Nikitas “Nick” Demos and Georgia State go way back. In fact, the coordinator of composition studies and professor of composition in the School of Music has the distinction of being GSU's only legacy professor, his father, clarinetist John Demos, having served as a music educator here from 1961 until his passing in 1988.

“I grew up as a kid coming to Georgia State, which was a vastly different Georgia State than it is now,” Demos remembers.

And although Demos — also a clarinetist — intended to follow in his father's musical footsteps, he never expected them to lead through the very same doors.

It all happened rather serendipitously.

After Demos completed his doctoral degree in composition at the Cleveland Institute of Music in '92, his wife suggested he send out some resumes. “I said that's not how it works in this field — you don't just send out blind resumes,” Demos recalls. “But I did it.”

That approach didn't get him anywhere — except at Georgia State. “The director of the school at that time sent me this long letter saying that he was certainly familiar with my name — so I drove down here to see if I could finagle something.”

Demos started as an adjunct without much hope of a long-term assignment, but “one thing led to another” and now he is well on his way to matching his father's tenure at GSU.

Over the years, both on campus and off, Demos has carved out a unique niche for himself and his music.

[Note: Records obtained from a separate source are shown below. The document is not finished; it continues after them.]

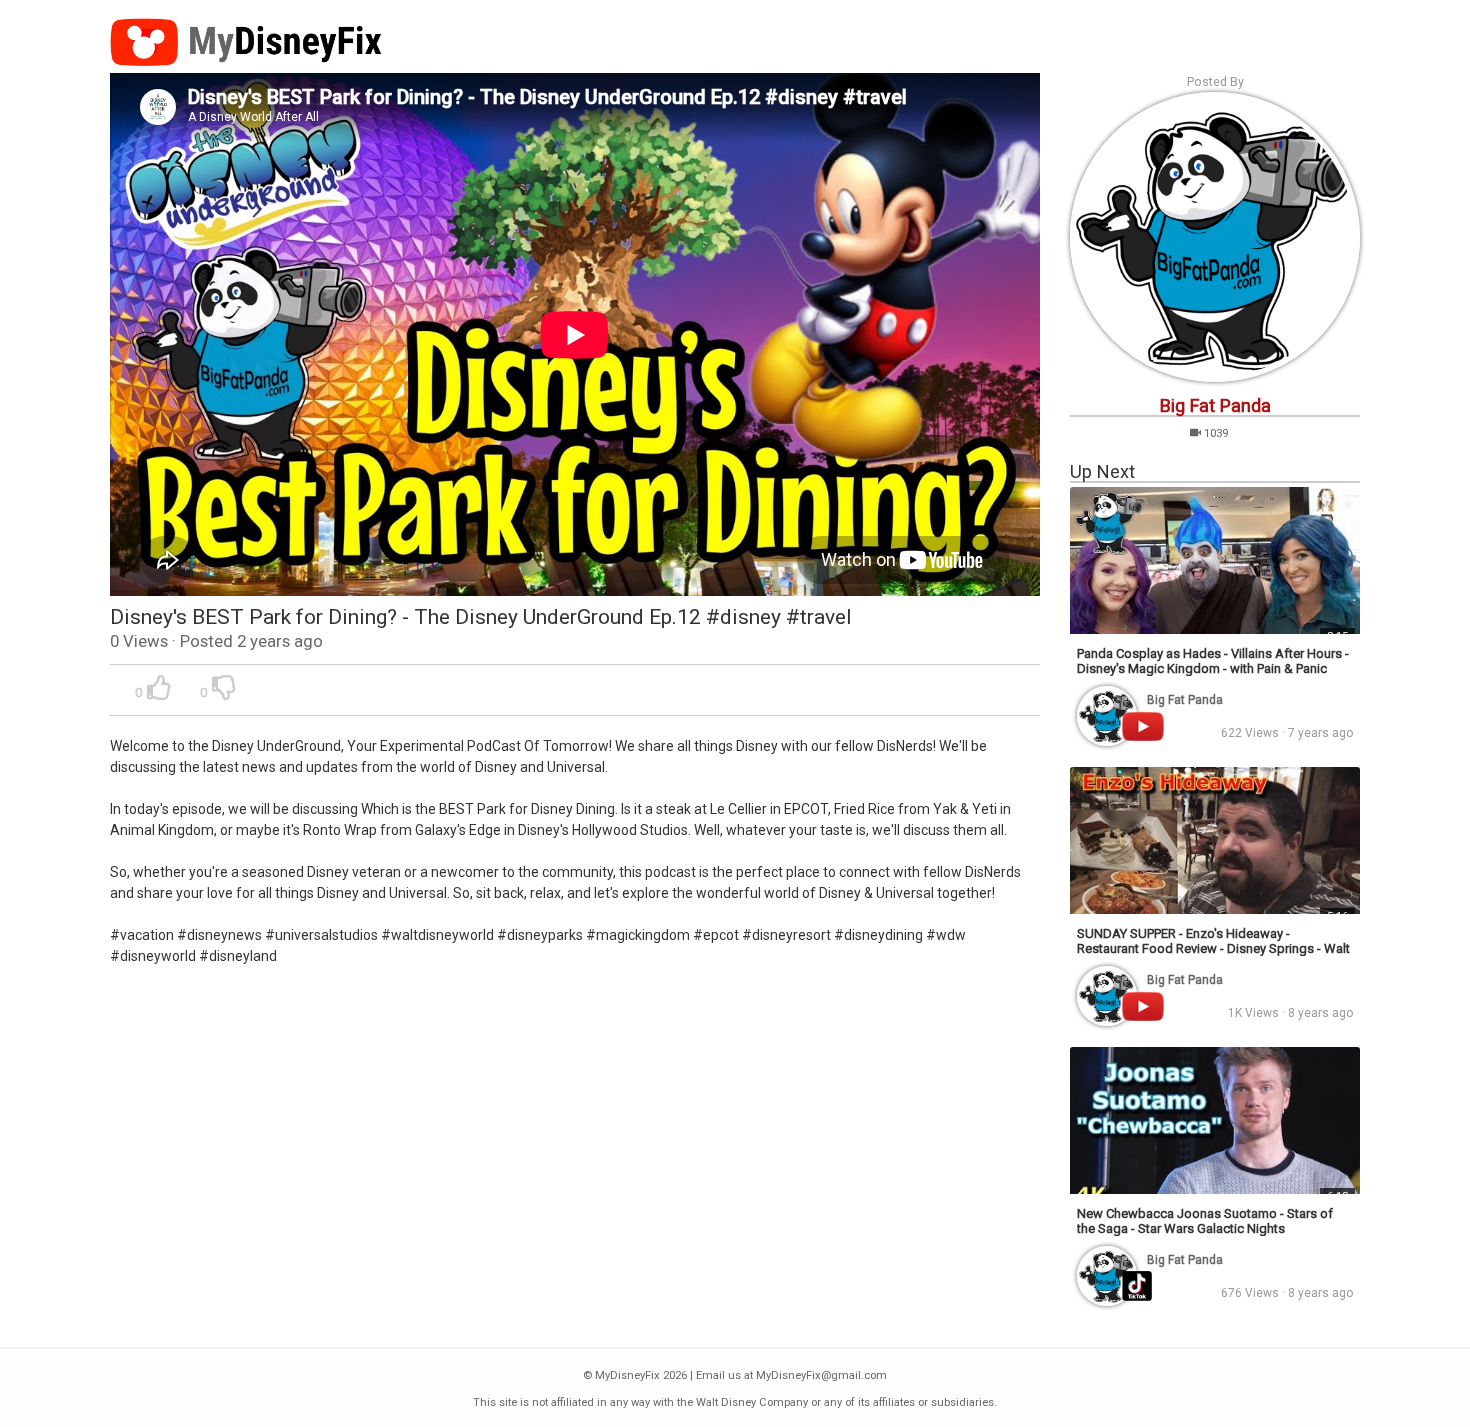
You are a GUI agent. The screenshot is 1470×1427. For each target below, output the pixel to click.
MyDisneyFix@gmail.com (821, 1375)
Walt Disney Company (752, 1402)
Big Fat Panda (1215, 405)
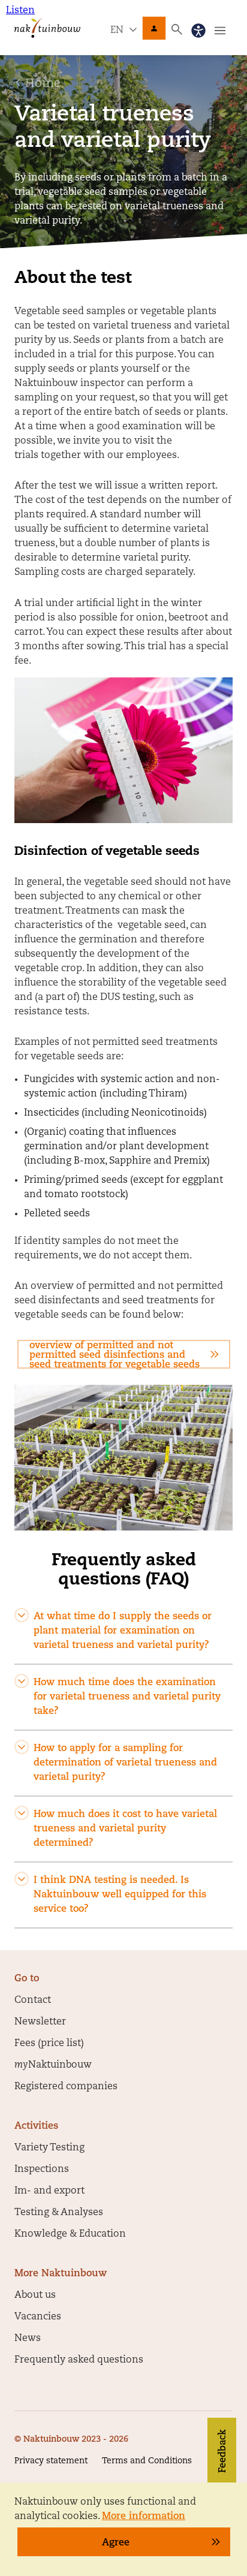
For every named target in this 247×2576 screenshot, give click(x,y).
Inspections (41, 2169)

His compositions, heavily influenced by Greek folk music and Byzantine chants, with splashes of jazz and rock, are commissioned and performed by orchestras far and wide. His band, the Greek Islanders, plays at festivals all over the Southeast, and a renewed friendship on Facebook recently led to his first film score. He founded and directs GSU's neoPhonía New Music Ensemble and has served as director of GSU's Center for Hellenic Studies since its inception in 2002.

His one non-musical interest, he says, is cooking. “I'm a self-taught chef” is his disclaimer. “But I try to do it at the highest level that I possibly can.”

In 2010, upon request, he auctioned a Greek dinner for 10 for GSU's annual opera studies fundraiser. University President Mark Becker was the highest bidder. “I came home and told my wife, ‘Guess who's coming for dinner?'” Demos says with a laugh. “It was a lovely evening.”